The present application focused on healthy bone marrow cells. However, this approach is generalizable to other types of biomolecular data as well. This would have significant implications for drug development. For example, the results from our model identify respondent biomarkers in monocytes and specifically address the molecular basis of LPS recognition by markers. This could directly help in identifying novel therapeutic approaches. Based on such findings, we see considerable scope of application of such models to disease pathways, especially cancer pathways. Such pathways usually demonstrate a high degree of heterogeneity across subgroups. Recent studies have demonstrated that cancer is characterized as much by marginal differences in biomarker expression as by network topologies. Models, like the proposed one, statistically identify complex factors responsible for variation in drug response to cancer. We acknowledge that translating such research into drug development is a long and complicated process requiring several intermediate steps.
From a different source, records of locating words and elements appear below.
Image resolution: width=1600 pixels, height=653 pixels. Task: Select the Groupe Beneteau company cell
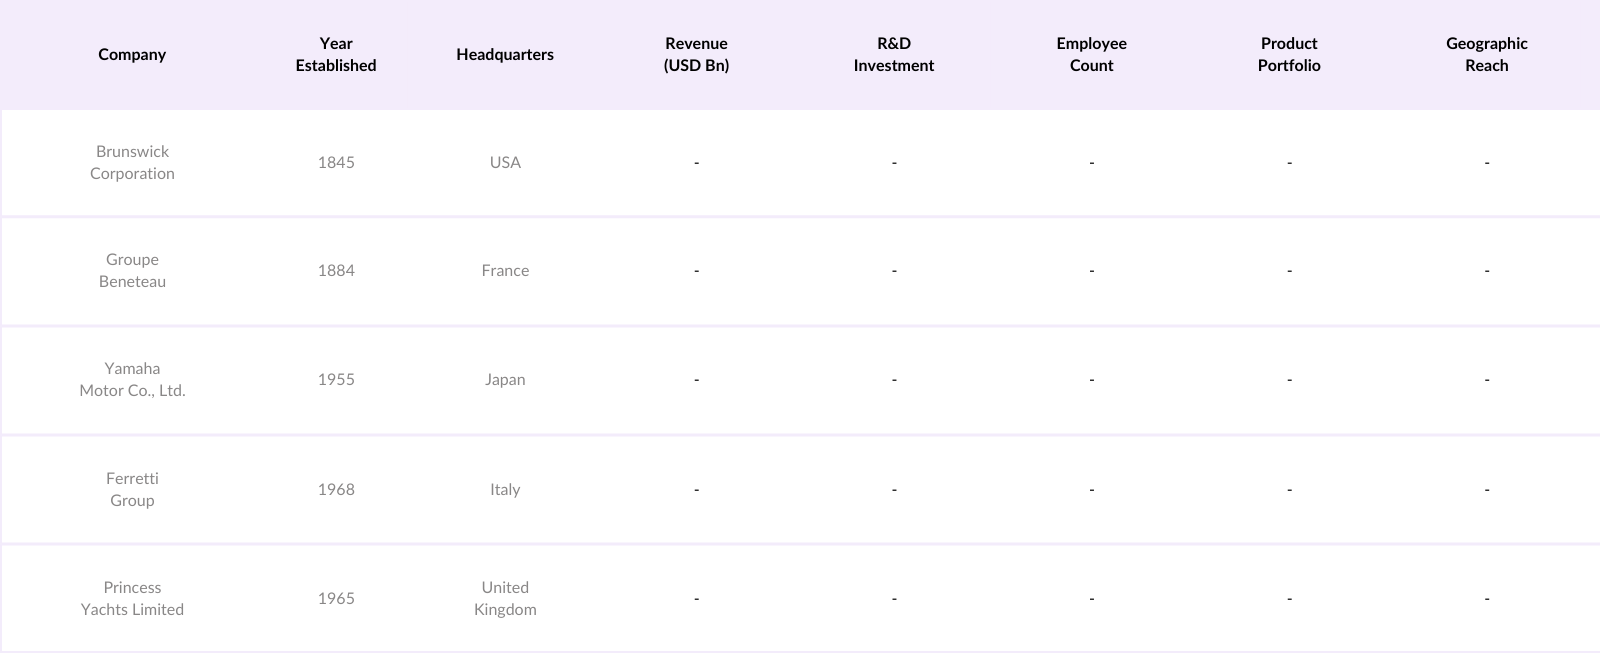point(132,270)
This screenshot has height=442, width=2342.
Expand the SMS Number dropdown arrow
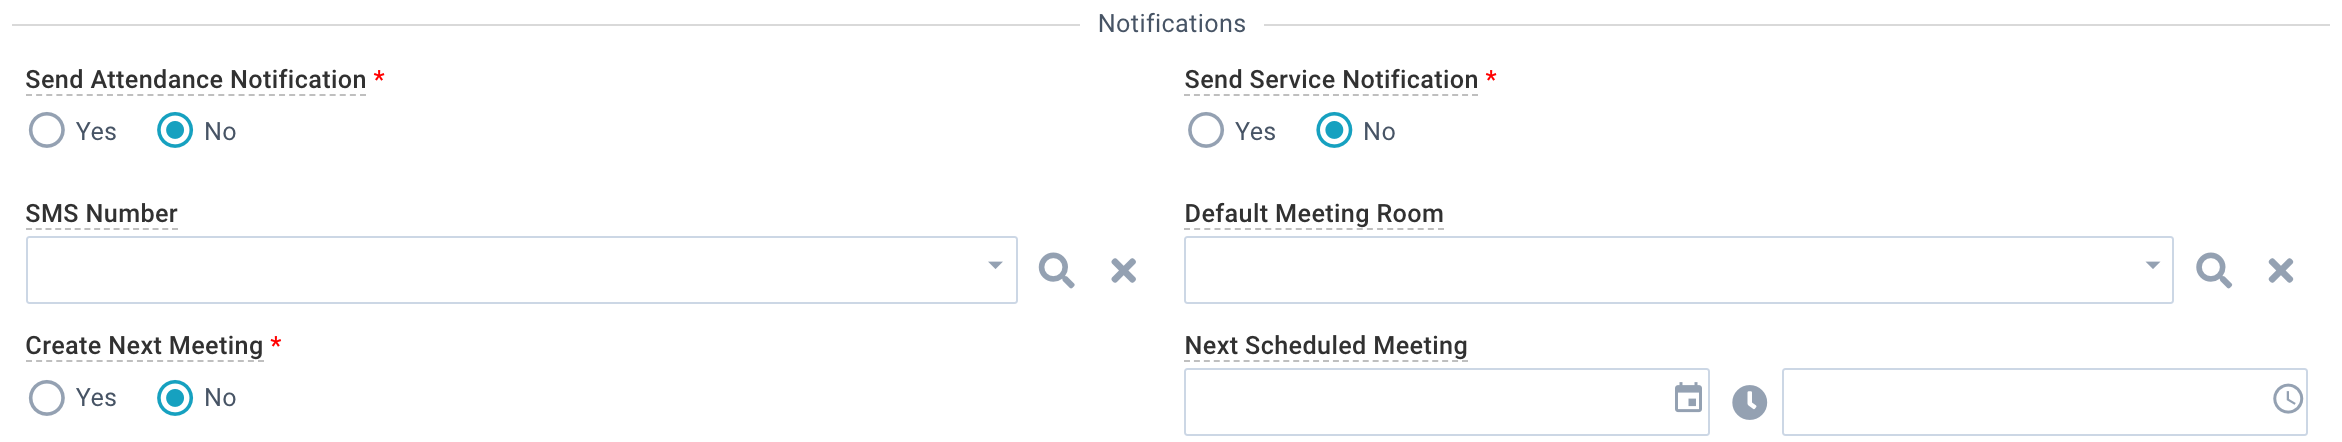pyautogui.click(x=995, y=265)
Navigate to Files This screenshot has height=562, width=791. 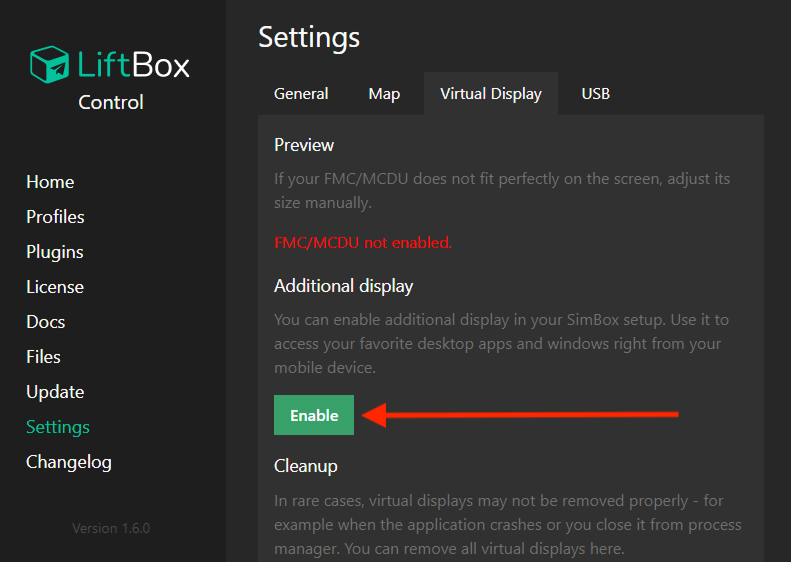pos(43,357)
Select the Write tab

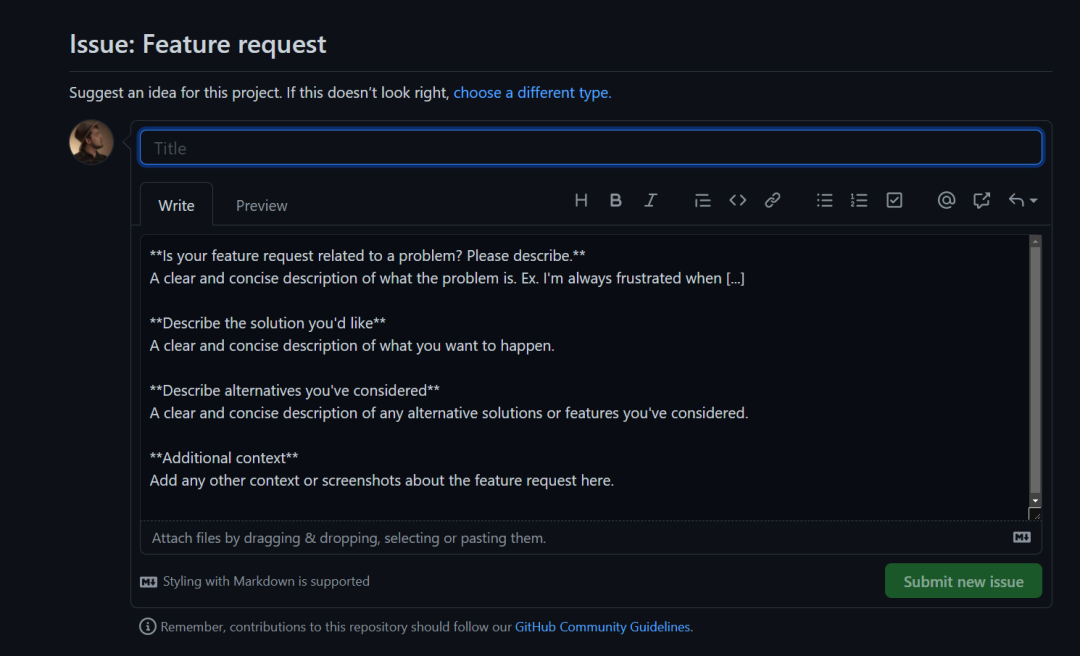point(176,205)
However, we hope it would play an influential role in the development-targeted therapeutics in the long run.34,35 In general, the ability to accurately estimate stimulus-specific network topology can highly improve research within systems biology, pharmacology, and related disciplines.

Finally, we emphasize that for modeling biological networks across related disease subcategories, related genes, and protein-pathways targeted by the same drug, single independent network inference is no longer adequate. This is a problem that needs to be addressed with the growing relevance of network models in systems biology.